Magic SysRq is probably the fastest method there is for emergency remount as read-only. Note that if you were to skip the sync part, then you could freeze further changes and reboot sooner, but you’d be back to the part where you might need filesystem repair.

If you are surge protected, then there should be no hardware damage, but Jetsons are subject to hardware failure with power surges.

Would you elaborate on this point about power surges? We’ve had a low, but non-zero, number of externally-attached pieces of Xavier SoCs “go bad” during extensive reliability testing.

For the eMMC, there is some amount of wear-leveling happening:

Our concern would be what happens if the eMMC abruptly loses power while updating the wear-level tables which map the flash blocks to the “physical blocks” exposed to the Linux filesystem. It’s possible that there is always enough power left in the system during power collapse for the eMMC to finish writing. Or maybe not.

Hi, in any situation, the power down sequence (as listed in OEM DG) should be guaranteed by custom design. It means some capacitors as that on dev kit carrier board should be implemented to make power down sequence fully accomplished. As you can see in chapter Dv/Dt Circuit Consideration and Power Loss Detection in OEM DG, it is important to maintain the necessary supply for the sequence. Besides that, also should avoid sudden power loss during the write process for any data corruption.

Software can fail from corruption after a sudden shutdown, but this does not harm hardware. Perhaps software corruption would require flashing again or some sort of rescue operation.

Power surges are from spikes in voltage reaching the Jetson. This can actually damage the Jetson. Most likely it would damage power delivery circuits on the carrier board. This would require hardware replacement or repair. Possibly also software flash, but replacing the carrier board in such a case might allow the module to just “keep running normally”.

Those surge protector strips you can get for your standard PC are a good idea if you are running your Jetson off of an AC adapter and need reliability. Lighting storms or other conditions could damage the hardware without such a surge strip.

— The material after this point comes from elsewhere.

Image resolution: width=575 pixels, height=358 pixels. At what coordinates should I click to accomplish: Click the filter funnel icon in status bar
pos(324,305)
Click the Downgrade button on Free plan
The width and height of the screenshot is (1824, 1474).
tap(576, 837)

However, manually yanking the power in the wrong way can result in voltage spikes. It depends on the nature of how the power is removed. If there is any kind of inductance in the power delivery to the Jetson, and the power cord is simply yanked, then in some cases the inductance will result in a large voltage spike. Followed by “bad things”…perhaps a fried carrier board.

A good power delivery setup, such as from a battery, but the battery being charged continuously, would eliminate many power spike failures. If the battery and its regulator perform well, then spikes to the charging circuitry would be isolated and yanking the power by pulling the wire would have minimal consequences. The reason being that the battery and regulator are non-inductive, and the AC power supply inductance is absorbed by the battery without being passed through.

For a more intuitive description, imagine if you have a desktop PC, and for testing, rather than holding the power button down to shut off, you yank the main power cord. Do that several times and your PC might no longer boot.

Those surge protector strips you can get for your standard PC are a good idea if you are running your Jetson off of an AC adapter and need reliability. Lighting storms or other conditions could damage the hardware without such a surge strip.

No AC needed. Our Jetsons fly. By themselves. Sometimes in rainstorms, too. :)

However, manually yanking the power in the wrong way can result in voltage spikes. It depends on the nature of how the power is removed. If there is any kind of inductance in the power delivery to the Jetson, and the power cord is simply yanked, then in some cases the inductance will result in a large voltage spike. Followed by “bad things”…perhaps a fried carrier board.

Yes, that makes sense. Thanks.

This actually adds a different problem: Air moving past metal surfaces can generate static electricity. I used to have a small antenna on a roof, and during windy/lighting conditions, the connector was constantly arcing from plug center connector over to the shield wire. On the other hand, if this happened in your case, I’m sure it would fry something rather than just causing a bad shutdown.